Here is a hint on how to do the problem. Because $\phi_n(x) = 0$ for $|x| \geq 1/n$, you can say
$\int_{-1}^1 \phi_n(x) dx = \int_{-\infty}^{\infty} \phi_n(x) dx.$
Now choose $x \in\Bbb{R}$. Then
$\begin{eqnarray*} |f_n(x) - f(x) | &=& \left|\lim_{N \to \infty} \int_{-N}^N \phi_n(x-y)(f(y) - f(x)) dy \right| \\ &=&\lim_{N \to \infty} \left| \int_{-N}^N \phi_n(x-y)(f(y) - f(x)) dy \right| \\ &\leq&\lim_{N \to \infty} \int_{-N}^N |\phi_n(x-y)||f(y) - f(x)| dy \\ &=& \lim_{N \to \infty} \int_{x-N}^{x+N} |\phi_n(u)||f(x) - f(x-u)| du \\ &=& \int_{x-\frac{1}{n}}^{x + \frac{1}{n}} |\phi_n(u)||f(x) - f(x-u)| du. \end{eqnarray*}$
Facts I used above: The absolute value function is continuous, and the integrals above are continuous functions in $x$. Also, I used that the $\phi_n(x)$ are zero for $n$ sufficiently large, and there is a change of variables above. We can now complete your problem as follows.

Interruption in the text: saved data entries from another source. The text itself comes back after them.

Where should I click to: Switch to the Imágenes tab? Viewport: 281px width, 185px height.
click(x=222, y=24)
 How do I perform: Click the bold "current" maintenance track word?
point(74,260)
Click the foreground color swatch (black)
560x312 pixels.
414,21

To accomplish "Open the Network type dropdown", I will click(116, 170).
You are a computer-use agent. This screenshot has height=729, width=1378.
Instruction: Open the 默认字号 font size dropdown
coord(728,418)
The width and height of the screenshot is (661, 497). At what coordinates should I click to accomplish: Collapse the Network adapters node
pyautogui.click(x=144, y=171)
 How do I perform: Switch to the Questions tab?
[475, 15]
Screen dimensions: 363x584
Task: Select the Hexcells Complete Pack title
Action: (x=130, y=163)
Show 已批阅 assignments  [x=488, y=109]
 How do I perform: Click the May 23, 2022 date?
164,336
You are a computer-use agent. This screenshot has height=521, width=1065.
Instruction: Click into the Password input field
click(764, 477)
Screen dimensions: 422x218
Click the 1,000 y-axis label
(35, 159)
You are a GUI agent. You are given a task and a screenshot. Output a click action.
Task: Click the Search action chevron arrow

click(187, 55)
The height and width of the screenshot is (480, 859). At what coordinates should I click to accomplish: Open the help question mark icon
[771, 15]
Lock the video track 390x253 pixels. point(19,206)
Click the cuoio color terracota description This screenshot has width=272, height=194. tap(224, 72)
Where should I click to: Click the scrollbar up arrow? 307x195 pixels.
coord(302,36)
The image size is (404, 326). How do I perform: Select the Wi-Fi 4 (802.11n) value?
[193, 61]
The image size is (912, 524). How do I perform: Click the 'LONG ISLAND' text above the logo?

By continuity of $f$ we know that given any $\epsilon > 0$ , there is $\delta > 0$ such that $|u| < \delta$ will imply that $|f(x) - f(x-u)| < \epsilon$. Choose $N$ so large that $1/N < \delta$. Then for all $n\geq N$, we would have that $|u| < \frac{1}{n}$ will imply that $|f(x) - f(x-u)| < \epsilon$. The integral in the last line is now less than
$ \epsilon \int_{x-\frac{1}{n}}^{x + \frac{1}{n}} |\phi_n(u)| du = C\epsilon$
for some constant $C$. It follows that $f_n \to f$ pointwise.